Description of the task: Each line below from the one containing "Task: Toggle the isometric grid icon" through the one containing "Open the Help" should be output exactly as it stands, and no other line should appear.

Entries shown:
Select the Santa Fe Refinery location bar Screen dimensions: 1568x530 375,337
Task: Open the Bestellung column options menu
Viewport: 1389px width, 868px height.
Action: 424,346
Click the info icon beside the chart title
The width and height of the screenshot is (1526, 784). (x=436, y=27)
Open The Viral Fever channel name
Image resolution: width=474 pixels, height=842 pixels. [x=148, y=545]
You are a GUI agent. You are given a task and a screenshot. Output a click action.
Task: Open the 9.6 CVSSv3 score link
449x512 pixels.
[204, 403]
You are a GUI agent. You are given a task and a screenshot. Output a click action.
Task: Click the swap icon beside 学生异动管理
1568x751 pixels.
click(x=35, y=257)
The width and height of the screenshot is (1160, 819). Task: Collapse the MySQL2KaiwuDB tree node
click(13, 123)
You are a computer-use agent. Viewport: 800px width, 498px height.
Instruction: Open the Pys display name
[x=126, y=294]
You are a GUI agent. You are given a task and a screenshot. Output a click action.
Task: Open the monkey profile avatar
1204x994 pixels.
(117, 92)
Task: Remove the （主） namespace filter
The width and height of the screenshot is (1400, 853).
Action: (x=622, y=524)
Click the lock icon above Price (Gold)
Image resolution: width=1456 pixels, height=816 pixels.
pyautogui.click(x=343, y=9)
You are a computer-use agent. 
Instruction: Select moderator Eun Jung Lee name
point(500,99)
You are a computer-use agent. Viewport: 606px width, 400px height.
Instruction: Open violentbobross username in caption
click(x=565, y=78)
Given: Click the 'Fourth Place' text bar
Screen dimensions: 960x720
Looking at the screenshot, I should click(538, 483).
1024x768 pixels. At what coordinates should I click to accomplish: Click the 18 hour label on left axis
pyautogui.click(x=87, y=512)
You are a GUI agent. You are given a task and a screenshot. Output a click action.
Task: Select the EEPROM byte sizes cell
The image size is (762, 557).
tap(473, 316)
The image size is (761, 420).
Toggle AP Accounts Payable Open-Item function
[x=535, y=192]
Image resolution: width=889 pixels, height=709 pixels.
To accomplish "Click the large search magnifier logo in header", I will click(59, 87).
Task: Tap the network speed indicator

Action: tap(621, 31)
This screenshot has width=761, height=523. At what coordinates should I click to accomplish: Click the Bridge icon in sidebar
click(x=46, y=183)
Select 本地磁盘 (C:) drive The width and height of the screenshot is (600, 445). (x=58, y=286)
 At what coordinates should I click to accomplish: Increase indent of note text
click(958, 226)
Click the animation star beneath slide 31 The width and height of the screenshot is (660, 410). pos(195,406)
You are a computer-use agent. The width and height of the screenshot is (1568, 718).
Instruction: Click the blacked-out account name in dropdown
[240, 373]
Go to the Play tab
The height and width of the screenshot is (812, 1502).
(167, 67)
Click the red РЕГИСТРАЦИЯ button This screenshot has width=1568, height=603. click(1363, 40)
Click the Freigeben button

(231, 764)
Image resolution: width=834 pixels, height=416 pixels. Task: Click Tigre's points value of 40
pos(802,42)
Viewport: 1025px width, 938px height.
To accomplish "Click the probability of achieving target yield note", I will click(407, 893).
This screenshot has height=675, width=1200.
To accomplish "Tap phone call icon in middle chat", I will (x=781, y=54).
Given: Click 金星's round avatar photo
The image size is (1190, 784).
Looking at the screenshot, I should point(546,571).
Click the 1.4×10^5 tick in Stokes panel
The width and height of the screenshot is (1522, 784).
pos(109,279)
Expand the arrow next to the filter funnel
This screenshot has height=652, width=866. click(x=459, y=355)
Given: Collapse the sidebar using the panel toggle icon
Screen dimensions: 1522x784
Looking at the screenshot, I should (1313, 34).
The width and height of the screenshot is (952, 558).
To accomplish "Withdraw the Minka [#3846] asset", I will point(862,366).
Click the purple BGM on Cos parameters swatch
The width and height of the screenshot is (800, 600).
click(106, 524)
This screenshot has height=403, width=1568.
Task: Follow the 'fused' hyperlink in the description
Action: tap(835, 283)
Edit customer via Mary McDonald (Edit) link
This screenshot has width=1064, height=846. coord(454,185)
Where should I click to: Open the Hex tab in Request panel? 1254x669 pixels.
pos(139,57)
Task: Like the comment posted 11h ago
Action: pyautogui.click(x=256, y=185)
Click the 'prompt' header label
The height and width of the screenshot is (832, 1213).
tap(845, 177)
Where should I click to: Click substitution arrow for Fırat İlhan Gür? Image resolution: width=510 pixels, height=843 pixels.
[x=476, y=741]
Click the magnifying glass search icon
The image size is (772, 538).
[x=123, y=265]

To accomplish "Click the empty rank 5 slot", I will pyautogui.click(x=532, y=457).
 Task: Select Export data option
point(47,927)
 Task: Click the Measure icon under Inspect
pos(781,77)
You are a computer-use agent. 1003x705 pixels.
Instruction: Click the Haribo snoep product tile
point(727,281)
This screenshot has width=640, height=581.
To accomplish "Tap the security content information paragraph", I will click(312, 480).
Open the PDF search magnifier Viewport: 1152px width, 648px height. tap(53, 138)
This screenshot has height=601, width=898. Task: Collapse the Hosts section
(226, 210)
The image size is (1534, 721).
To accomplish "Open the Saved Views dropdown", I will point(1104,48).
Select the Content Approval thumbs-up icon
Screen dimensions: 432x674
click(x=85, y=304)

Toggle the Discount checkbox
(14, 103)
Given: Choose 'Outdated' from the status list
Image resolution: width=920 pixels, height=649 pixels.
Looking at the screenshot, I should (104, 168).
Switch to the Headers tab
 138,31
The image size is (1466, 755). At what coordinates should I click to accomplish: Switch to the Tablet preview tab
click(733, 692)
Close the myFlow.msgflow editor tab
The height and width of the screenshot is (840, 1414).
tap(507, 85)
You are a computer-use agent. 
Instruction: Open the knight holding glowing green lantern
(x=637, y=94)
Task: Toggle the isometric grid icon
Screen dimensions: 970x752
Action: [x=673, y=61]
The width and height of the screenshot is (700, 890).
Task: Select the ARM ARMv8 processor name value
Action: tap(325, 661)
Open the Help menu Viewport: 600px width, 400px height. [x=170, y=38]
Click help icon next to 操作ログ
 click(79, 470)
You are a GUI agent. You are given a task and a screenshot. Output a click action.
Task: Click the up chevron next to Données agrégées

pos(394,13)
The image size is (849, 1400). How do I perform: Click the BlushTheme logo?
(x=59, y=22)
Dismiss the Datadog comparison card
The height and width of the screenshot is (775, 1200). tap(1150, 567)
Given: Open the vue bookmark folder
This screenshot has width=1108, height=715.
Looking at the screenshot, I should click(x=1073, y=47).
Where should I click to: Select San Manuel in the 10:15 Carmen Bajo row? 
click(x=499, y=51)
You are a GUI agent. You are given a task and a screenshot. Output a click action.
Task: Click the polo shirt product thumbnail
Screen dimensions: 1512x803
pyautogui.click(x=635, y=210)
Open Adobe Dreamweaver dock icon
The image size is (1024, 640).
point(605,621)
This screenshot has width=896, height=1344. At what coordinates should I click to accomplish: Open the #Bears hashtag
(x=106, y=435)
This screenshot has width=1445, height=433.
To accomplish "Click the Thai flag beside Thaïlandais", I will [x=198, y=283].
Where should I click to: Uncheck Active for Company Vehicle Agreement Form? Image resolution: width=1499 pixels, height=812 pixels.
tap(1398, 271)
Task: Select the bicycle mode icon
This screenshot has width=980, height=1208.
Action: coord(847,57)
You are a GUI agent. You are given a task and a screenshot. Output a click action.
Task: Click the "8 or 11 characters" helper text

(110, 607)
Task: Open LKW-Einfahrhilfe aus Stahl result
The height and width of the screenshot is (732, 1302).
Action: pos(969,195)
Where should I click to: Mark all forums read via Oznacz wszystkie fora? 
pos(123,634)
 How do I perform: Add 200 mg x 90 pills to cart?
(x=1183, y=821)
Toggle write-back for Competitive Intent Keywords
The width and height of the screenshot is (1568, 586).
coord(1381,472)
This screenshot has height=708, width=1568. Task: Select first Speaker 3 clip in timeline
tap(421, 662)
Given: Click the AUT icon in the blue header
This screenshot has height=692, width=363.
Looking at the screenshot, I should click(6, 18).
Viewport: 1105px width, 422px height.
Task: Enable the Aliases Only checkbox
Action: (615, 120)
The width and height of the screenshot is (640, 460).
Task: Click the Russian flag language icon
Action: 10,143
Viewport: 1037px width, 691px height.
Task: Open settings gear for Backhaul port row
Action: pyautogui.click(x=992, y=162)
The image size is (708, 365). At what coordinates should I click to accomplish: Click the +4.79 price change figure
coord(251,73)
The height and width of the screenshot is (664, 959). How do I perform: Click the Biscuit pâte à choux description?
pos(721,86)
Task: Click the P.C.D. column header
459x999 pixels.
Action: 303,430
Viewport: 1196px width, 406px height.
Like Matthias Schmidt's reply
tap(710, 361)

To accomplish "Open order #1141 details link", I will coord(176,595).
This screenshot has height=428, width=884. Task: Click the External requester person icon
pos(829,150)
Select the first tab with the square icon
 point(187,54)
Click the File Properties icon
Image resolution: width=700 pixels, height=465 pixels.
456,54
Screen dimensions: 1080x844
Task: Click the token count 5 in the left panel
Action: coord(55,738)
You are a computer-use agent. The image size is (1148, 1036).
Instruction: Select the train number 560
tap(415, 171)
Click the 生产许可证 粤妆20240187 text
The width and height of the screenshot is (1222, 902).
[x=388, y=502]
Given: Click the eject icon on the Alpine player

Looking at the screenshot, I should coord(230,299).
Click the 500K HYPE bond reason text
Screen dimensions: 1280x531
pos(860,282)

Response area:
Task: Toggle the isometric grid icon
Screen dimensions: 970x752
Action: [x=673, y=61]
The width and height of the screenshot is (700, 890).
Task: Select the ARM ARMv8 processor name value
Action: tap(325, 661)
Open the Help menu Viewport: 600px width, 400px height. [x=170, y=38]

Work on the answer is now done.